Member of the Virginia House of Delegates from Monroe County
- In office 1826–1829 Alongside Alexander Dunlap and William Vass
- In office 1810–1812 Alongside John Gray

Member of the U.S. House of Representatives from Virginia's 7th district
- In office March 4, 1813 - March 3, 1815
- Preceded by: Joseph Lewis, Jr.
- Succeeded by: Ballard Smith

Personal details
- Born: April 17, 1781 Greenbrier County, Virginia
- Died: February 9, 1847 (aged 65) "Elmwood", Union, Virginia
- Party: Federalist
- Children: Allen

= Hugh Caperton =

American politician

Hugh Caperton (April 17, 1781 - February 9, 1847) was an American politician and planter from Virginia. He was the father of Allen T. Caperton whom he had with his wife Jane Erskine Caperton.

==Biography==
Born in Greenbrier County, Virginia (now West Virginia), Caperton was a planter and engaged in mercantile pursuits as a young man.

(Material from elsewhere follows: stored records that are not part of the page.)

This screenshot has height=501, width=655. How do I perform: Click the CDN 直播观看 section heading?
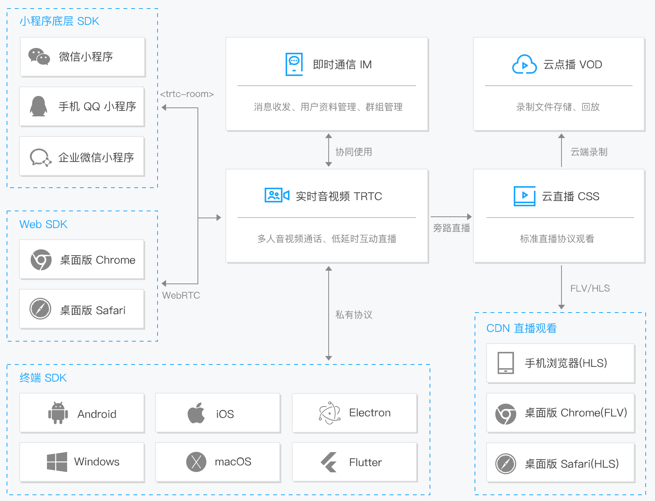pos(521,328)
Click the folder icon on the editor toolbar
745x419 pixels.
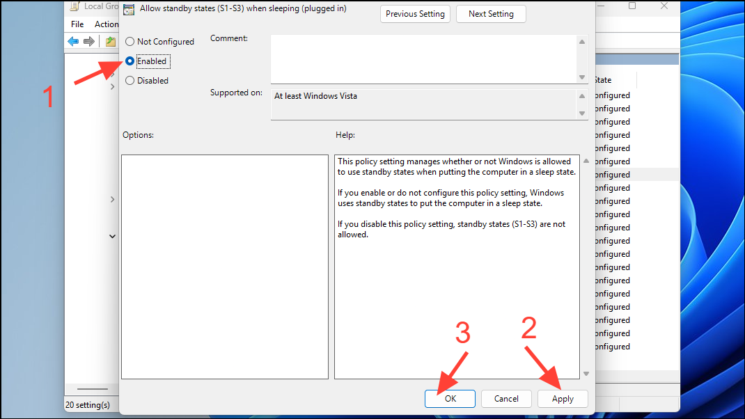[110, 41]
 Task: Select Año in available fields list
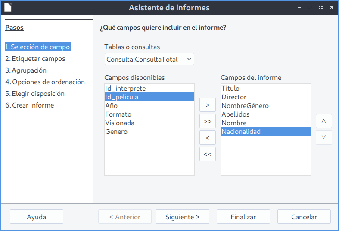(x=111, y=106)
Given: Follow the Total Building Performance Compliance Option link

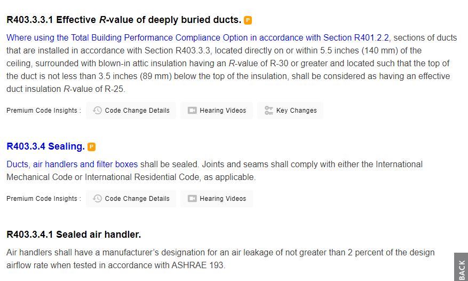Looking at the screenshot, I should point(197,37).
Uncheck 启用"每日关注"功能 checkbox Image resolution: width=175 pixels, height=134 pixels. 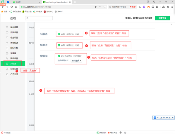[x=59, y=45]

He moved to Monroe County, Virginia which he became sheriff of in 1805 and became a member of the Virginia House of Delegates in 1810, serving until 1813. He was elected a Federalist to the United States House of Representatives in 1812, serving from 1813 to 1815 and later returned to the House of Delegates from 1826 to 1830. Caperton resumed engaging in agricultural and mercantile pursuits until his death at his estate called "Elmwood" near Union, Virginia (now West Virginia) on February 9, 1847. He was interred at Green Hill Cemetery in Union.

"Elmwood" was listed on the National Register of Historic Places in 1976.

==1813 election==

Caperton was elected to the U.S. House of Representatives with 100% of the vote, defeating Republican Ballard Smith.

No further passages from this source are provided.